Kelangkaan air akan mendorong penurunan produksi bahan makanan dan energi di berbagai wilayah dan pemerintah akan dihadapkan pada kendala besar. Alexandre Gustave, pengamat internasional air baru-baru ini di majalah Water Politics mengisyaratkan realita ini. “Kelangkaan air di masa depan mempengaruhi laju perekonomian global dan sumber dari banyak kendala serta instabilitas politik.
Perubahan iklim juga memperbesar masalah kelangkaan air dan dampaknya setiap tahun semakin besar, sumber vital ini sangat penting dan bahkan dapat merebut posisi minyak. Hingga tahun 2025 lebih dari separuh penduduk dunia akan menghadapi kelangkaan air dan hingga tahun 2050, lebih dari 75 persen penduduk dunia akan mengalami krisis ini. Bahkan di sejumlah pihak meyakini air sebaagi minyak di abad 21, meski asumsi ini tidak detail,namun realitanya adalah jelas bahwa akses air bersih di masa mendatang menjadi kunci bagi perkembangan ekonomi global dan kebijakan berbagai pemerintah.”
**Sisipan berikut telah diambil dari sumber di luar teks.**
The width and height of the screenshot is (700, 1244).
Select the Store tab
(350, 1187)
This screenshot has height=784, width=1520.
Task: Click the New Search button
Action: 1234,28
Sebelumnya Shane Harris, pengamat di Foreign Policy di sebuah catatannya atas perubahan iklim dan kendala kelangkaan air sebagai krisis internasional mendatang. Ia menulis, “Mari kita lupakan isu kelompok teroris Takfiri ISIS. Krisis mendatang adalah kelangkaan air yang akan membuat berbagai negara saling konfrontasi.” Ia menambahkan, ada bamyak kendala yang akan memicu bentrokan dan tensi di antara berbagai negara, namun kendala mendatang yang akan memperparah ketegangan di antara negara dunia adalah kelangkaan air yang bisa memicu perang baru.
Shane di artikelnya mengisyaratkan krisis kalangkaan air di Afrika timur dan menulis, “Kekeringan di negara ini memicu pertempuran mematikan di antara kabilah Somalia untuk mendapat air.” Berbagai kajian menunjukkan bahwa saat ini mulai ada indikasi tensi dan friksi soal air. Misalnya dua tahun lalu terjadi friksi antara Mesir dan Ethopia terkait air sungai Nil, di mana kedua negara bahkan hampir terlibat peperangan.
Petinggi Yordania yang kini negaranya mengalami kelangkaan air memperingatkan bahwa perang memperebutkan sumber air, bahkan bisa menjadi peperangan paling berdarah ketimbang kebangkitan Arab yang dikenal dengan Musim Semi Arab. Berbagai laporan menunjukkan bahwa rezim Zionis Israel menggunakan air tiga kali lipat dibanding dengan warga Palestina. Oleh karena itu, salah satu pemanfaatan sumber air menjadi salah satu friksi antara Otorita Ramallah dan Israel. Friksi terkait sumber air antara Turki dan Suriah juga kasus lain dalam masalah perebutan sumber air.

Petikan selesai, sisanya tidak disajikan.